## PROBLEM TO WORK ON:
Return the lines of the data below in which the string "accomplish" occurs.

*** Opening DATA FOR REVIEW ***

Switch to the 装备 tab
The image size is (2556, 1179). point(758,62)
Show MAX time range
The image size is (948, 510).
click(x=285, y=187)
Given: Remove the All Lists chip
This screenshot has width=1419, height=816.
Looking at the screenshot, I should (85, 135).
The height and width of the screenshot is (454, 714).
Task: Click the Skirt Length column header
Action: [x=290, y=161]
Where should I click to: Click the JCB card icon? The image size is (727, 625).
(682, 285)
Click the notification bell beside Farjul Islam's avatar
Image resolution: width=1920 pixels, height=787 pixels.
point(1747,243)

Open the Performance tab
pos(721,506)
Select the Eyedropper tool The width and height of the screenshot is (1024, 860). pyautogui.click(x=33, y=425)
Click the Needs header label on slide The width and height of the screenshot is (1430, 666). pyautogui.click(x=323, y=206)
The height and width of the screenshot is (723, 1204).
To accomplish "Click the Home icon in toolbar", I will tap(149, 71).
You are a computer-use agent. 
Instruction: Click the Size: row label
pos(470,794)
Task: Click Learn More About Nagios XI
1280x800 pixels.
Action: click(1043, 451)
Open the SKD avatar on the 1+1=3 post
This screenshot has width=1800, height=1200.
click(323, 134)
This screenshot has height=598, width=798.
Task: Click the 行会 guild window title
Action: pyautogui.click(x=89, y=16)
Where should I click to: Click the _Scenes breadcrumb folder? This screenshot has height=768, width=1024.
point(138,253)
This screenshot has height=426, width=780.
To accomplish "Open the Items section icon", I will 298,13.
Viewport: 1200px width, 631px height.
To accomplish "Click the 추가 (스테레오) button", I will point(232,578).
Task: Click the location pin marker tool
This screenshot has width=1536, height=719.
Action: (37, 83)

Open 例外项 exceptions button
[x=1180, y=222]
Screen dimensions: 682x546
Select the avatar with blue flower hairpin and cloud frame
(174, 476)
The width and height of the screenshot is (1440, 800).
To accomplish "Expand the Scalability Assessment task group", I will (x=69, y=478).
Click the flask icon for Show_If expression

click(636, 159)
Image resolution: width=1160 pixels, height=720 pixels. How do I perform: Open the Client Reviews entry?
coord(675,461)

*** Closing DATA FOR REVIEW ***

## RESPONSE FOR THIS EXERCISE:
To accomplish "Click the Home icon in toolbar", I will tap(149, 71).
To accomplish "Open the Items section icon", I will 298,13.
To accomplish "Click the 추가 (스테레오) button", I will point(232,578).
To accomplish "Expand the Scalability Assessment task group", I will (x=69, y=478).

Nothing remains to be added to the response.